Two towns, one on each side of the Dakota state line, claim to have Sitting Bull's bones. Which to believe?
Fort Yates, North Dakota, has the scythe of history on its side. In 1890 Sitting Bull was shot in Fort Yates and buried nearby. A dirt road leads to the grave site, which is at the far end of a small, dusty parking area. It's covered by a thick slab of concrete, a bronze plaque, and a big rock. Historical signs and a couple of picnic tables round out the site. Ceremonial offerings and small rocks are often left on the slab.
Is Sitting Bull still in this grave? Not according to folks 50 miles downriver in Mobridge, South Dakota, which is where Sitting Bull was born.
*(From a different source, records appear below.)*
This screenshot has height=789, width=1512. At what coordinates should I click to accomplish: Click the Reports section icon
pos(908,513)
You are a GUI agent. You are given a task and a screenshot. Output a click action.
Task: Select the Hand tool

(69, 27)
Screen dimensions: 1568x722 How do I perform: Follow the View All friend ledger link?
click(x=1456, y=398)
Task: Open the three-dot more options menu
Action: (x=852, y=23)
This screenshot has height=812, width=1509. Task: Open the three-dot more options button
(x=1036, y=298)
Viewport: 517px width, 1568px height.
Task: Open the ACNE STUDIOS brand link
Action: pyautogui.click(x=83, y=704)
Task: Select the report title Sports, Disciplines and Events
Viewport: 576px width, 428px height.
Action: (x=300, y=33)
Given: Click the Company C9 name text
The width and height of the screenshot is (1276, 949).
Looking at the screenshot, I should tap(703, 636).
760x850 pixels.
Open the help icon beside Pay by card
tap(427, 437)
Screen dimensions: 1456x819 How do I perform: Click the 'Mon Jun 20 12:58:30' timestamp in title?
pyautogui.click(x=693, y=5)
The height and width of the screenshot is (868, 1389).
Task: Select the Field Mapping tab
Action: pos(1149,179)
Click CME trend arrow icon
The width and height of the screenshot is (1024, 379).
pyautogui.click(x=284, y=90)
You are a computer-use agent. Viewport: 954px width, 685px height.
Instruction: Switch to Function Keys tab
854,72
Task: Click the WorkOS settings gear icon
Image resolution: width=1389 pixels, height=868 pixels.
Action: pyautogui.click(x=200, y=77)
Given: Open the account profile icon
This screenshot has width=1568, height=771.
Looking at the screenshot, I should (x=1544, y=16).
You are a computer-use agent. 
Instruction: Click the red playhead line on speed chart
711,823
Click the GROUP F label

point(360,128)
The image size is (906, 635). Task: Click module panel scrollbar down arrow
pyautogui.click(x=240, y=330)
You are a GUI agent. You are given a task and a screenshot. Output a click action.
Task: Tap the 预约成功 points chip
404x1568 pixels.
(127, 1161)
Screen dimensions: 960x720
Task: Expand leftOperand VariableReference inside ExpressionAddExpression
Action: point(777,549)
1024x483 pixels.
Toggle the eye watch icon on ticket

Mobridge freely admits that several of its citizens -- including a few Sitting Bull descendants -- drove to Fort Yates on April 8, 1953, and stole Sitting Bull's bones. They dug up the grave with a backhoe and scurried back across the border before Fort Yates had finished breakfast. Fort Yates scoffed; they said that all Mobridge got were some horse bones, or maybe the bones of an anonymous pioneer who was buried on top. Sitting Bull, they said, was buried deep -- in quicklime -- so that he would return to the earth quickly. Fort Yates then installed the slab of concrete and the big rock, suggesting that there was still something beneath them worth stealing.
The bronze plaque admits, at the end of a lengthy inscription, that Sitting Bull "may have been disinterred in 1953 at the request of four of his grandchildren." But that's as far as Fort Yates will go.